Companies splurging money on data scientists without knowing how to use them, says Lenovo
Mohammed Chaara claims companies are giving vast salaries to data scientists but don't have a strategy for making effective use of their skills
Companies are splurging money to hire data scientists but do not know how to use them effectively, Lenovo has claimed.
Mohammed Chaara, director of the Customer Insight Center of Excellence, Strategy & Analytics at Lenovo, said stiff competition for data scientists is seeing companies lure them with large salaries despite having no clear idea of how best to put their talents to use.
"There is a demand for talent, and you're competing with employers who don't even know what they want to do with analytics but are willing to pay the price. So the challenge is both in supply and demand," he told the press at SAS's headquarters in North Carolina.
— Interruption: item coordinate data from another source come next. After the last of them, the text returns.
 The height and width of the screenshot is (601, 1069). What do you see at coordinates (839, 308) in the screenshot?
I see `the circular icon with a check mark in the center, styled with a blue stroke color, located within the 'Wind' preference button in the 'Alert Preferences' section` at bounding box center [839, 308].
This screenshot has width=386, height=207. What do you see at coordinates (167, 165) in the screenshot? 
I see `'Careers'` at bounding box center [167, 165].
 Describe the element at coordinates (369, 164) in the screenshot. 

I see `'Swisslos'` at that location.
Chaara's comments chime with those of Jody Porrazzo, data scientist at multinational media company UBM, who told V3 at the SAS Global Forum that the only thing the business understands when it comes to data science and analytics "is that they don't understand it".
Lenovo's Chaara said that the company's analytical talent can be divided into three groups.
"We have those who have recently graduated and have done some cool internship somewhere and they usually come in with knowledge of new technologies, like Hadoop or Spark.
"Then you have these mid-level analytics experts who are very strong on data modelling in a traditional way, but who lack the business acumen to be a leader within the organisation. And, finally, you have a more business-focused group which is really limited to BI and descriptive reporting," he said.
Chaara suggested that a data scientist is someone who should have a working knowledge in all three of those groups, but hiring someone like that is currently a real challenge for many organisations.
To address this, Chaara said the Chinese company has organised four hubs of expertise.
"We have four centres of excellence - four hubs of analytics and multiple teams embedded into the unit. We have about 100 people who are involved with analytics and this has grown drastically over the past two to three years," he said.
Dudley Gwaltney, group vice president and manager of analytical modelling at SunTrust Bank, also addressing the media at the SAS global event, suggested that the main skill he looks for when attempting to hire a data scientist is "intellectual curiosity".
But he admitted that this was an incredibly hard characteristic to measure, and it's not something easily found on a CV either.
Lenovo's Chaara agreed with Gwaltney and added that it was difficult to know whether a candidate has this "intellectual curiosity" in one-on-one interviews either.